Halieutopsis nudiventer

Scientific classification
- Kingdom: Animalia
- Phylum: Chordata
- Class: Actinopterygii
- Order: Lophiiformes
- Family: Ogcocephalidae
- Genus: Halieutopsis
- Species: H. nudiventer
- Binomial name: Halieutopsis nudiventer (Lloyd, 1909)
- Synonyms: Dibranchus nudiventer Lloyd, 1909;

= Halieutopsis nudiventer =

- Authority: (Lloyd, 1909)
- Synonyms: Dibranchus nudiventer Lloyd, 1909

Species of fish

Halieutopsis nudiventer, the naked-belly deepsea batfish, is a species of ray-finned fish belonging to the family Ogcocephalidae, the deep sea batfishes. It was originally found in the eastern Indian Ocean around the Bay of Bengal, but is now known to have a wider distribution in the Indo-Pacific.

==Taxonomy==
Halieutopsis nudiventer Was first formally described as Halieutopsis nudiventer in 1909 by the British biologist and Indian Medical Service doctor Richard E. Lloyd with its type locality given As the Bay of Bengal off Arakan in modern Myanmar.
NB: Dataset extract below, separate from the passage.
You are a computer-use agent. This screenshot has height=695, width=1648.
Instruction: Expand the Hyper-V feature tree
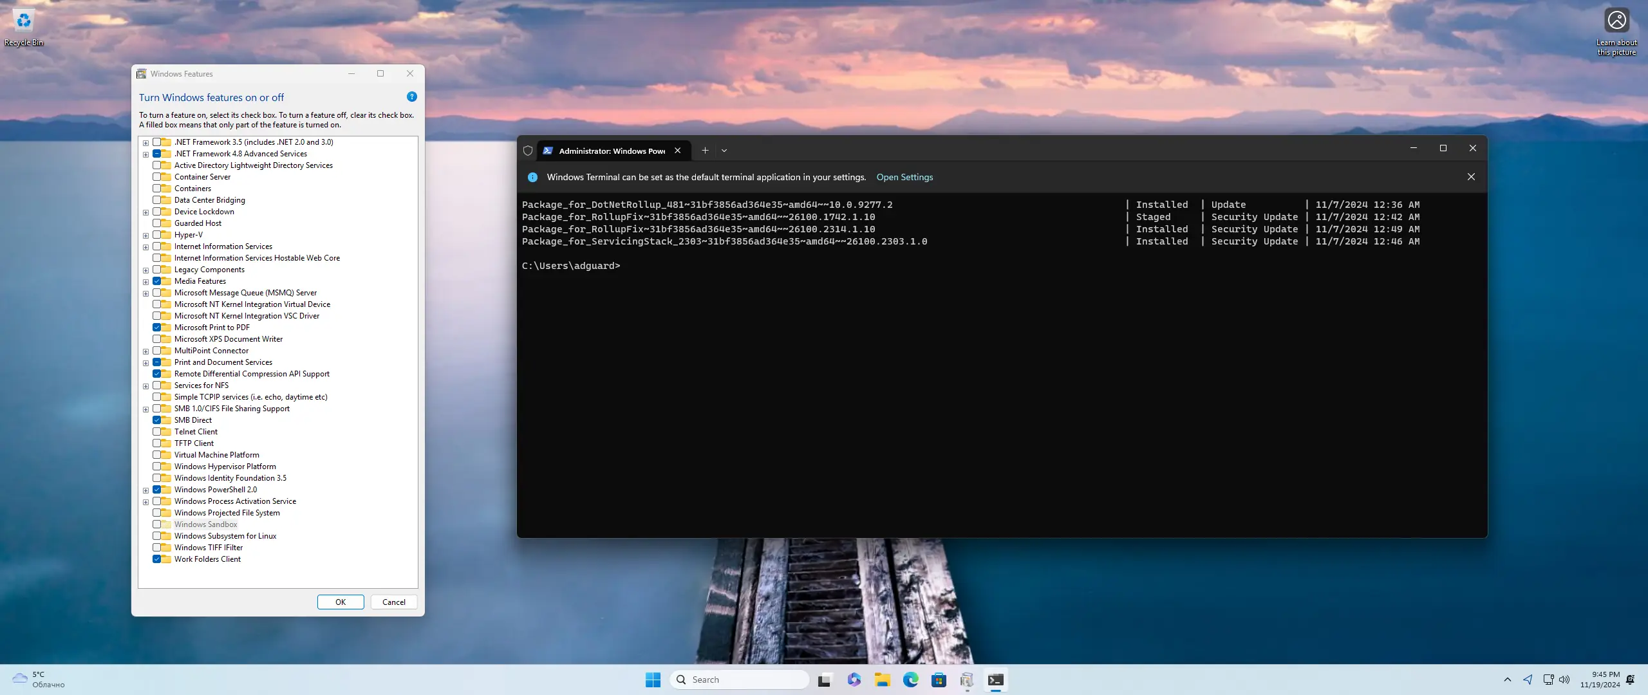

In 1999 Margaret G. Bradbury examined the remains of the type specimen of D. nudiventer and determined that it did not belong to Dibranchus, stating it belonged in Halieutopsis and suggesting that it appeared closest to H. vermicularis. In 2021 Ho "Hans" Hsuan-Ching confirmed that H. nudiventer was a valid species, that it should be classified in Halieutopsis and that H. vermicularis was a junior synonym of H. nasuta. The genus Halieutopsis is classified within the "Indo-Pacific clade" of the family Ogcocephalidae. The family Ogcocephalidae is classified in the monotypic suborder Ogcocephaloidei within the order Lophiiformes, the anglerfishes in the 5th edition of Fishes of the World.

==Etymology==
Halieutopsis nudiventer has the genus name Halieutopsis which suffixes opsis, meaning "looking like" to halieut which is derived from halieutaea, Greek for an "angler" or "fisherman". This name is a reference to this genus' resemblance to the genus Halieutaea. The specific name nudiventer means "naked belly", an allusion to the lack of spines on its ventral surfaces.

==Description==
Halieutopsis nudiventer has its head and body flattened into an oval disc, with thecranium slightly higher than the rest of the disc, which has alength that is just greater than its width. The rostrum is a small shelf-like structure protruding from the head and overhanging the mouth. The tubercle on the tip of the rostrum is an unforked spine which points upwards. The illicial cavity is a slight depression which has an opening which is wider than its height, the illicial cavity is just visible from below. It has a three lobed esca with large, leaf-like upper lobe which has two small flaps on the tip, and pair of rounded lower lobes. It has very small, oval-shaped eyes which point upwards and outwards. The mouth is moderately large with the upper jaw overlapping the lower jaw. The main tubercles on the upper surface are dispersed, needle-like and typically have between 10 and 14 facets. The tubercles on the edge of the disc are forked with depressions at their bases and those on the subopercle are split into 3 or 4 short spines while those on the tail are simple spines with no forks. The lower surfaces of the disk and tail are naked, apart a group of between 2 and 6 tubercles at the base of the pelvic fins., The only tubercles on the tail are associated with the lateral line. The standard length varies between 38.3 and 77.5 mm>

==Distribution and habitat==
Halieutopsis nudiventer is found in the Indo-Pacific region where it has been recorded as far west as South Africa east as far as New Caledonia and Vanuatu. It is found at depths between 430 and 1760 m, typically at depths of less than 1000 m.